▸ **Task statement**:
All entries that follow are to be printed exactly as written.

[Data listing]

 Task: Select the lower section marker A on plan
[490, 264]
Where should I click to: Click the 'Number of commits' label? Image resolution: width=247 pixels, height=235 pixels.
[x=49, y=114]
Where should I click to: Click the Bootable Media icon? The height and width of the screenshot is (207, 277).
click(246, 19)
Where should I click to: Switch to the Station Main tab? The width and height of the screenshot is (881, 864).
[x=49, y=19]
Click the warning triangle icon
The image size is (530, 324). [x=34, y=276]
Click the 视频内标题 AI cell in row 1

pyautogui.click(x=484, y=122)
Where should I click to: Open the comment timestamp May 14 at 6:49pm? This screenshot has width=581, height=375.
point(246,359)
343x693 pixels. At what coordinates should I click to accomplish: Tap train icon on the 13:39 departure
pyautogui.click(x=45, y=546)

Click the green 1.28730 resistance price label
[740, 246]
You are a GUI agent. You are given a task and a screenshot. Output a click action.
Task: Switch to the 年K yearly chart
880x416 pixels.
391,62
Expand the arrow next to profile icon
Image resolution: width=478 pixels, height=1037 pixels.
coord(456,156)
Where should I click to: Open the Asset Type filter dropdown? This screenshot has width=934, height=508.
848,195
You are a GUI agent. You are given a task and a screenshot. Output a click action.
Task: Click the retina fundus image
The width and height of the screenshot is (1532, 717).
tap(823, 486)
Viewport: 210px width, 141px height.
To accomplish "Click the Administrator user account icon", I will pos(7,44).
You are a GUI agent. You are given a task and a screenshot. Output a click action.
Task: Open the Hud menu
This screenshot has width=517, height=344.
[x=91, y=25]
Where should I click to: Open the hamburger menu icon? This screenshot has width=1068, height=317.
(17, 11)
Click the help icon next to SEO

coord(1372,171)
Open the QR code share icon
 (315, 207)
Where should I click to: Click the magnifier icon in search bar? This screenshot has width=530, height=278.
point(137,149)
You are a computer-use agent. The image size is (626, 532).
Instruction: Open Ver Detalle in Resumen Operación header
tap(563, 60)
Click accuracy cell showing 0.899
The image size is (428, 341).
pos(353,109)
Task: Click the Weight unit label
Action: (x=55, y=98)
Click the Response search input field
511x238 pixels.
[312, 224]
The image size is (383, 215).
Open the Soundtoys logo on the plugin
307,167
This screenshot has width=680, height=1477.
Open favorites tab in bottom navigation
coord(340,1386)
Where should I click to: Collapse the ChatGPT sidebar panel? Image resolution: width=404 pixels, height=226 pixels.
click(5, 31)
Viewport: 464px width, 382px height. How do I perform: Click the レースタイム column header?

[/Data listing]

▸ **Completed exercise**:
 Task: Select the lower section marker A on plan
[490, 264]
Where should I click to: Click the 'Number of commits' label? Image resolution: width=247 pixels, height=235 pixels.
[x=49, y=114]
Where should I click to: Click the Bootable Media icon? The height and width of the screenshot is (207, 277).
click(246, 19)
Where should I click to: Switch to the Station Main tab? The width and height of the screenshot is (881, 864).
[x=49, y=19]
Click the warning triangle icon
The image size is (530, 324). [x=34, y=276]
Click the 视频内标题 AI cell in row 1

pyautogui.click(x=484, y=122)
Where should I click to: Open the comment timestamp May 14 at 6:49pm? This screenshot has width=581, height=375.
point(246,359)
343x693 pixels. At what coordinates should I click to accomplish: Tap train icon on the 13:39 departure
pyautogui.click(x=45, y=546)

Click the green 1.28730 resistance price label
[740, 246]
You are a GUI agent. You are given a task and a screenshot. Output a click action.
Task: Switch to the 年K yearly chart
880x416 pixels.
391,62
Expand the arrow next to profile icon
Image resolution: width=478 pixels, height=1037 pixels.
coord(456,156)
Where should I click to: Open the Asset Type filter dropdown? This screenshot has width=934, height=508.
848,195
You are a GUI agent. You are given a task and a screenshot. Output a click action.
Task: Click the retina fundus image
The width and height of the screenshot is (1532, 717).
tap(823, 486)
Viewport: 210px width, 141px height.
To accomplish "Click the Administrator user account icon", I will pos(7,44).
You are a GUI agent. You are given a task and a screenshot. Output a click action.
Task: Open the Hud menu
This screenshot has width=517, height=344.
[x=91, y=25]
Where should I click to: Open the hamburger menu icon? This screenshot has width=1068, height=317.
(17, 11)
Click the help icon next to SEO

coord(1372,171)
Open the QR code share icon
 (315, 207)
Where should I click to: Click the magnifier icon in search bar? This screenshot has width=530, height=278.
point(137,149)
You are a computer-use agent. The image size is (626, 532).
Instruction: Open Ver Detalle in Resumen Operación header
tap(563, 60)
Click accuracy cell showing 0.899
The image size is (428, 341).
pos(353,109)
Task: Click the Weight unit label
Action: (x=55, y=98)
Click the Response search input field
511x238 pixels.
[312, 224]
The image size is (383, 215).
Open the Soundtoys logo on the plugin
307,167
This screenshot has width=680, height=1477.
Open favorites tab in bottom navigation
coord(340,1386)
Where should I click to: Collapse the ChatGPT sidebar panel? Image resolution: width=404 pixels, height=226 pixels.
click(5, 31)
Viewport: 464px width, 382px height. How do I perform: Click the レースタイム column header?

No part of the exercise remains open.